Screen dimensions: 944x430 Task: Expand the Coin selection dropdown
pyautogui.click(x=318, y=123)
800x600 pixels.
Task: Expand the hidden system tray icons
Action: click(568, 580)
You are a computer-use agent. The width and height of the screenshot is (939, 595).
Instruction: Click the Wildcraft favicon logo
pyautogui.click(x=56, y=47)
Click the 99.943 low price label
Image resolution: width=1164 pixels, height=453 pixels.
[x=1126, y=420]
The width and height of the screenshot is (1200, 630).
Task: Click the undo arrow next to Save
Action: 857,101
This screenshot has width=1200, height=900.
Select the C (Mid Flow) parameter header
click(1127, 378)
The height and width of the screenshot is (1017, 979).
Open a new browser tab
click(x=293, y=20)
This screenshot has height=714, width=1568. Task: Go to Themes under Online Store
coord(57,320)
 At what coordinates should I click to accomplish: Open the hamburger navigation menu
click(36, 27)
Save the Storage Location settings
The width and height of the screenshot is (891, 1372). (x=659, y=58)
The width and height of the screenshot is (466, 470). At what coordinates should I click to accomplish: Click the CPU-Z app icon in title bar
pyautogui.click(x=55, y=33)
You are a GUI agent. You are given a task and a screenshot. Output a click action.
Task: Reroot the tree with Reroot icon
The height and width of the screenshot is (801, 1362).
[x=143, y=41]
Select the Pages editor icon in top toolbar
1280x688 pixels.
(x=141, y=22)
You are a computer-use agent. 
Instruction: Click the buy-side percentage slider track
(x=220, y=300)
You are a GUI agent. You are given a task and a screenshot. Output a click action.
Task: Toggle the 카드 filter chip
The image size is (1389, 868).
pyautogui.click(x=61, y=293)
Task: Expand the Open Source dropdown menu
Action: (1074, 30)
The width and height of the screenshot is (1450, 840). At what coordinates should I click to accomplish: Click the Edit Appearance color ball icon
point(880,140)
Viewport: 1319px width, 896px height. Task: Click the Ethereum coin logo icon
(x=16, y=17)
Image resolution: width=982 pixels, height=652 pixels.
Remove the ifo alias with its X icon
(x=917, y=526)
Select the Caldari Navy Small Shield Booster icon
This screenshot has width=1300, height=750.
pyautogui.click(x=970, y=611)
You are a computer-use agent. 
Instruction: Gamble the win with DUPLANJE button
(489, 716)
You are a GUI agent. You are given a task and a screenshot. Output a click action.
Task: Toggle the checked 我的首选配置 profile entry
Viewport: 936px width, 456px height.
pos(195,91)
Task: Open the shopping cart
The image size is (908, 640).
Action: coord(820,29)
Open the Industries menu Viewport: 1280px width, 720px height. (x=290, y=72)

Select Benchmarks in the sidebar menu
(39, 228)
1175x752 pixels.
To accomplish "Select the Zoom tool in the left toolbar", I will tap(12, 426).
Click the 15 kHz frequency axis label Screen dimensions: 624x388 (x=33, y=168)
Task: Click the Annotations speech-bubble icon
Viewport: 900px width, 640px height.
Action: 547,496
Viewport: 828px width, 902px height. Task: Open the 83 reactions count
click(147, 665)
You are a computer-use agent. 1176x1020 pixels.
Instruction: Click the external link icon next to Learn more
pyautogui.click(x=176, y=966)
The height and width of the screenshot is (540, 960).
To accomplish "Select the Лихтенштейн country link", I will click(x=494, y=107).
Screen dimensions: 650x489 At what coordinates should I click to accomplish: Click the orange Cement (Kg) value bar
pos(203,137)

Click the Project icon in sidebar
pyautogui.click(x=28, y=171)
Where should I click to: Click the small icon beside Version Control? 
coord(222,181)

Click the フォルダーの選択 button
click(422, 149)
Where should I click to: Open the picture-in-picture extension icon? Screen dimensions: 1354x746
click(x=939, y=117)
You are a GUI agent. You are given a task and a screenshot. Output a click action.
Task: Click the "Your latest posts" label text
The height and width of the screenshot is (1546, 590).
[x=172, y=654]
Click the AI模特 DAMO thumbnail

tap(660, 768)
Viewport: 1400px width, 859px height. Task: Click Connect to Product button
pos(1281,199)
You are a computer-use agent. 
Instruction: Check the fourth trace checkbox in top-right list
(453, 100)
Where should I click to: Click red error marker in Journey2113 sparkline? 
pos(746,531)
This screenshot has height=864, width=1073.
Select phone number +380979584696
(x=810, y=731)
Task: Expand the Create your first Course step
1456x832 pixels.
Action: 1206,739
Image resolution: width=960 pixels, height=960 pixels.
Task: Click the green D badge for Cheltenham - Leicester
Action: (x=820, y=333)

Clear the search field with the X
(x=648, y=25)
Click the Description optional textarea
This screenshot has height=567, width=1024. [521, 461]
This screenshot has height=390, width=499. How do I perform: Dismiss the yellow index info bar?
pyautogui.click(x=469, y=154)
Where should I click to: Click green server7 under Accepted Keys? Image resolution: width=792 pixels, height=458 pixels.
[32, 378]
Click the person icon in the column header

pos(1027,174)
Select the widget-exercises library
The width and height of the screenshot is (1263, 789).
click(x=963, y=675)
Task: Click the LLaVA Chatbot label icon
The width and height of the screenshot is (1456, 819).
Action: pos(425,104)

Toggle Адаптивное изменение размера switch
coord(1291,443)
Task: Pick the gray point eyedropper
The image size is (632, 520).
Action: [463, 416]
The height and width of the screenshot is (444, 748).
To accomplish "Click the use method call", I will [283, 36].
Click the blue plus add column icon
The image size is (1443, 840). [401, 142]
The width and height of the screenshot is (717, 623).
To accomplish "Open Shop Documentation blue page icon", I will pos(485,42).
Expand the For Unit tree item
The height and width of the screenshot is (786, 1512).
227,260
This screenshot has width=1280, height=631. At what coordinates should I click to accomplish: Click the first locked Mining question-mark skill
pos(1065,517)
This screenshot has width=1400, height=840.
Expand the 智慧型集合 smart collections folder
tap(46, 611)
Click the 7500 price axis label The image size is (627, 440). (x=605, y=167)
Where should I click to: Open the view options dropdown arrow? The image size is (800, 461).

Your objective:
Copy out the entries above again, swapping "hamburger navigation menu" for "side navigation menu" and leaving everything else unchanged.

Output below:
Screen dimensions: 944x430 Task: Expand the Coin selection dropdown
pyautogui.click(x=318, y=123)
800x600 pixels.
Task: Expand the hidden system tray icons
Action: click(568, 580)
You are a computer-use agent. The width and height of the screenshot is (939, 595).
Instruction: Click the Wildcraft favicon logo
pyautogui.click(x=56, y=47)
Click the 99.943 low price label
Image resolution: width=1164 pixels, height=453 pixels.
[x=1126, y=420]
The width and height of the screenshot is (1200, 630).
Task: Click the undo arrow next to Save
Action: 857,101
This screenshot has width=1200, height=900.
Select the C (Mid Flow) parameter header
click(1127, 378)
The height and width of the screenshot is (1017, 979).
Open a new browser tab
click(x=293, y=20)
This screenshot has height=714, width=1568. Task: Go to Themes under Online Store
coord(57,320)
 At what coordinates should I click to accomplish: Open the side navigation menu
click(36, 27)
Save the Storage Location settings
The width and height of the screenshot is (891, 1372). (x=659, y=58)
The width and height of the screenshot is (466, 470). At what coordinates should I click to accomplish: Click the CPU-Z app icon in title bar
pyautogui.click(x=55, y=33)
You are a GUI agent. You are given a task and a screenshot. Output a click action.
Task: Reroot the tree with Reroot icon
The height and width of the screenshot is (801, 1362).
[x=143, y=41]
Select the Pages editor icon in top toolbar
1280x688 pixels.
(x=141, y=22)
You are a computer-use agent. 
Instruction: Click the buy-side percentage slider track
(x=220, y=300)
You are a GUI agent. You are given a task and a screenshot. Output a click action.
Task: Toggle the 카드 filter chip
The image size is (1389, 868).
pyautogui.click(x=61, y=293)
Task: Expand the Open Source dropdown menu
Action: (1074, 30)
The width and height of the screenshot is (1450, 840). At what coordinates should I click to accomplish: Click the Edit Appearance color ball icon
point(880,140)
Viewport: 1319px width, 896px height. Task: Click the Ethereum coin logo icon
(x=16, y=17)
Image resolution: width=982 pixels, height=652 pixels.
Remove the ifo alias with its X icon
(x=917, y=526)
Select the Caldari Navy Small Shield Booster icon
This screenshot has width=1300, height=750.
pyautogui.click(x=970, y=611)
You are a computer-use agent. 
Instruction: Gamble the win with DUPLANJE button
(489, 716)
You are a GUI agent. You are given a task and a screenshot. Output a click action.
Task: Toggle the checked 我的首选配置 profile entry
Viewport: 936px width, 456px height.
pos(195,91)
Task: Open the shopping cart
The image size is (908, 640).
Action: coord(820,29)
Open the Industries menu Viewport: 1280px width, 720px height. (x=290, y=72)

Select Benchmarks in the sidebar menu
(39, 228)
1175x752 pixels.
To accomplish "Select the Zoom tool in the left toolbar", I will tap(12, 426).
Click the 15 kHz frequency axis label Screen dimensions: 624x388 (x=33, y=168)
Task: Click the Annotations speech-bubble icon
Viewport: 900px width, 640px height.
Action: 547,496
Viewport: 828px width, 902px height. Task: Open the 83 reactions count
click(147, 665)
You are a computer-use agent. 1176x1020 pixels.
Instruction: Click the external link icon next to Learn more
pyautogui.click(x=176, y=966)
The height and width of the screenshot is (540, 960).
To accomplish "Select the Лихтенштейн country link", I will click(x=494, y=107).
Screen dimensions: 650x489 At what coordinates should I click to accomplish: Click the orange Cement (Kg) value bar
pos(203,137)

Click the Project icon in sidebar
pyautogui.click(x=28, y=171)
Where should I click to: Click the small icon beside Version Control? 
coord(222,181)

Click the フォルダーの選択 button
click(422, 149)
Where should I click to: Open the picture-in-picture extension icon? Screen dimensions: 1354x746
click(x=939, y=117)
You are a GUI agent. You are given a task and a screenshot. Output a click action.
Task: Click the "Your latest posts" label text
The height and width of the screenshot is (1546, 590).
[x=172, y=654]
Click the AI模特 DAMO thumbnail

tap(660, 768)
Viewport: 1400px width, 859px height. Task: Click Connect to Product button
pos(1281,199)
You are a computer-use agent. 
Instruction: Check the fourth trace checkbox in top-right list
(453, 100)
Where should I click to: Click red error marker in Journey2113 sparkline? 
pos(746,531)
This screenshot has height=864, width=1073.
Select phone number +380979584696
(x=810, y=731)
Task: Expand the Create your first Course step
1456x832 pixels.
Action: 1206,739
Image resolution: width=960 pixels, height=960 pixels.
Task: Click the green D badge for Cheltenham - Leicester
Action: (x=820, y=333)

Clear the search field with the X
(x=648, y=25)
Click the Description optional textarea
This screenshot has height=567, width=1024. [521, 461]
This screenshot has height=390, width=499. How do I perform: Dismiss the yellow index info bar?
pyautogui.click(x=469, y=154)
Where should I click to: Click green server7 under Accepted Keys? Image resolution: width=792 pixels, height=458 pixels.
[32, 378]
Click the person icon in the column header

pos(1027,174)
Select the widget-exercises library
The width and height of the screenshot is (1263, 789).
click(x=963, y=675)
Task: Click the LLaVA Chatbot label icon
The width and height of the screenshot is (1456, 819).
Action: pos(425,104)

Toggle Адаптивное изменение размера switch
coord(1291,443)
Task: Pick the gray point eyedropper
The image size is (632, 520).
Action: [463, 416]
The height and width of the screenshot is (444, 748).
To accomplish "Click the use method call", I will [283, 36].
Click the blue plus add column icon
The image size is (1443, 840). [401, 142]
The width and height of the screenshot is (717, 623).
To accomplish "Open Shop Documentation blue page icon", I will pos(485,42).
Expand the For Unit tree item
The height and width of the screenshot is (786, 1512).
227,260
This screenshot has width=1280, height=631. At what coordinates should I click to accomplish: Click the first locked Mining question-mark skill
pos(1065,517)
This screenshot has width=1400, height=840.
Expand the 智慧型集合 smart collections folder
tap(46, 611)
Click the 7500 price axis label The image size is (627, 440). (x=605, y=167)
Where should I click to: Open the view options dropdown arrow? The image size is (800, 461).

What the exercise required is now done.